This dynamic was evident in the case of the Russia–Ukraine conflict, in
which BRICS members adopted neutral positions rather than condemning Russia
(Júnior and Branco 2022). Following the annexation of Crimea in 2014, the BRICS
(2014, § 44) advocated for “comprehensive dialogue, de-escalation of the conflict
and restraint from all the actors involved [...] in full compliance with the UN
Charter and universally recognized human rights and fundamental freedoms”.
This stance reflects BRICS’s emphasis on peaceful and law-based approaches
to global conflicts. In 2022, the conflict was addressed at the Beijing Summit,
which expressed support for dialogue and reaffirmed the members’ “national
positions, as expressed in the appropriate fora, namely the UNSC and UNGA
(BRICS 2022, § 22). The reference to “national positions” illustrates how each
country maintains its own stance. Overall, the group’s declarations aim to avoid
contentious issues—such as the Russia–Ukraine conflict or Sino-Indian tensions—
thus preserving internal cohesion while underscoring their individuality.
From this type identity, which is socially rooted but still exogenous to
interaction, emerges role identity, which depends on the existence of the “other”.
Three key sites of interaction are mobilised to analyse BRICS role identity: their
positions in the IS, IMF, and UNSC (see Table 1).
In the IS, BRICS members—excluding Russia—see themselves as “outsiders”

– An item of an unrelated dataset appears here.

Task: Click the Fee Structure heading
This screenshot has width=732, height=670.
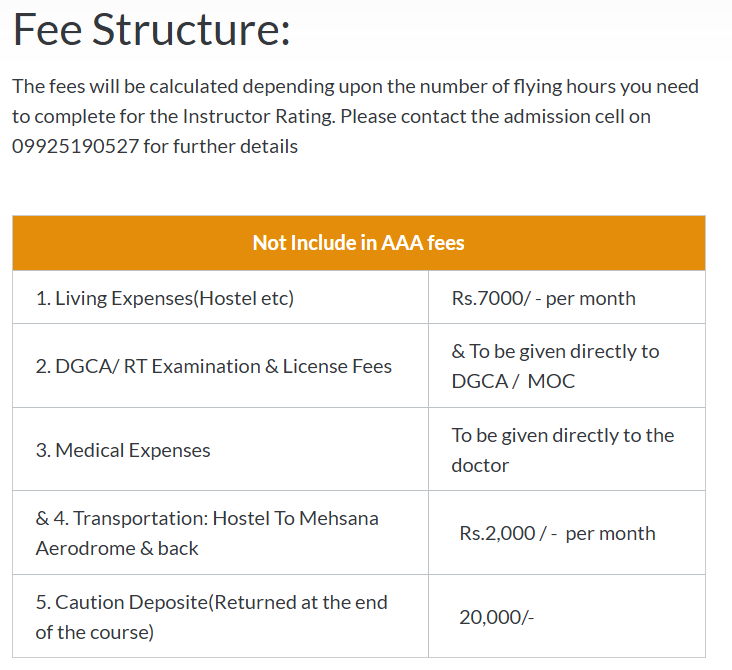Action: 151,31
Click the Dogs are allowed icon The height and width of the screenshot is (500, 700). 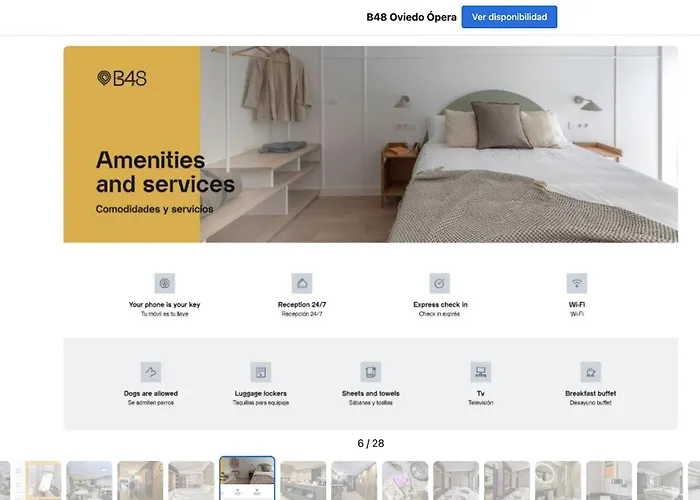tap(151, 372)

to the hegemonic power core. They are not part of the rule-making centre and
project themselves as emerging actors within global affairs. This applies to
Brazil, India, South Africa, and China. Russia, however, is widely considered an
established power (Carmo 2011; Acharya 2014). While no longer a superpower
like the Soviet Union, Russia retains a significant military arsenal that exerts
influence in regional and global conflicts.
There is no consensus, however, regarding the classification of “emerging
powers”, with varying interpretations and criteria in the literature (Acharya 2014;
Stuenkel 2012). China, in particular, occupies a controversial position. According
to Carmo (2011, 8), China is “undeniably a great power in both economic and
traditional political-military terms.” Singh (2012) similarly argues that China’s
established status in the nuclear regime precludes its classification as an emerging
power. A study by Bruton, Ahlstrom, and Chen (2021) analysing articles in
Asian economic journals found that 28% describe China as either an emerging
or transitional economy.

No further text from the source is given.